Schneeberg (/de/) is a market municipality in the Miltenberg district in the Regierungsbezirk of Lower Franconia (Unterfranken) in Bavaria, Germany.

== Geography ==

=== Location ===
Schneeberg lies in the Bavarian Lower Main (Bayerischer Untermain) Region.

The municipality has the following Gemarkungen (traditional rural cadastral areas): Hambrunn, Schneeberg, Zittenfelden.

== History ==
Schneeberg belonged to the Grand Duchy of Hesse-Darmstadt. After the Treaty of Munich in 1816 the place belonged to Bavaria. The Electoral Mainz community was assigned in the 1803 Reichsdeputationshauptschluss to the Princes of Leiningen, was mediatized in 1806 by Baden, and in 1810 was ceded to Hesse-Darmstadt. In the Hesse-Bavaria Rezeß (Frankfurt 1816), it finally passed to Bavaria.
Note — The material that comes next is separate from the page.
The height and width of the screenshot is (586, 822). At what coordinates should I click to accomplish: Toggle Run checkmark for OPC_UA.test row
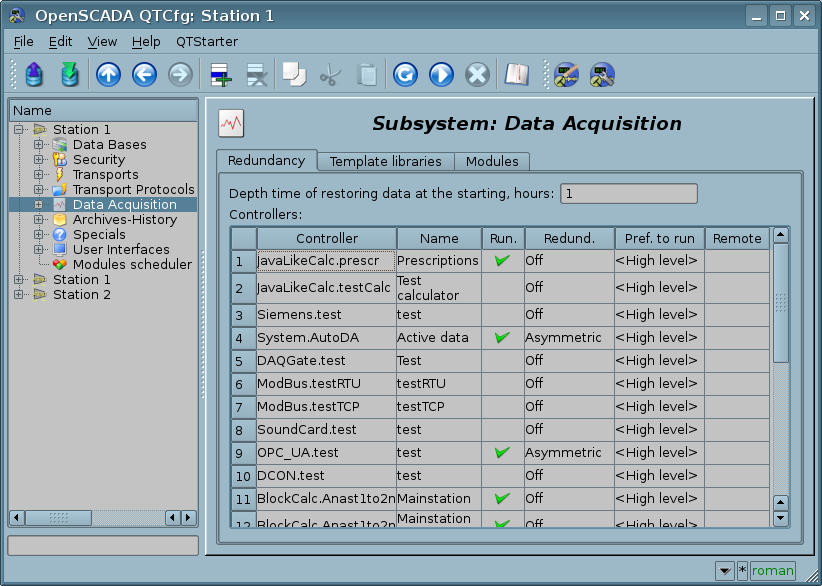(502, 453)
In the course of administrative reform in Bavaria, the current municipality came into being with the Gemeindeedikt (“Municipal Edict”) of 1818.

=== Population development ===
Within town limits, 1,754 inhabitants were counted in 1970, 1,822 in 1987 and in 2000 1,904.

On 1 January 2006, a figure of 2,009 inhabitants was reported, who represented 17 nationalities, while 1,931 of them were German nationals.

== Politics ==

=== Mayor ===
The mayor is Kurt Repp (CSU).

=== Town council ===
The council is made up of 12 council members with seats apportioned thus (Election 2020):
- CSU – 5
- Freie Wähler – 5
- Social Democratic Party of Germany – 2

Municipal taxes in 1999 amounted to €825,000 (converted), of which net business taxes amounted to €82,000.

=== Coat of arms ===
The municipality’s arms might be described thus: Per pale gules a fleur-de-lis argent banded by a crown Or, argent in base a mount of three issuant from which a coniferous tree vert.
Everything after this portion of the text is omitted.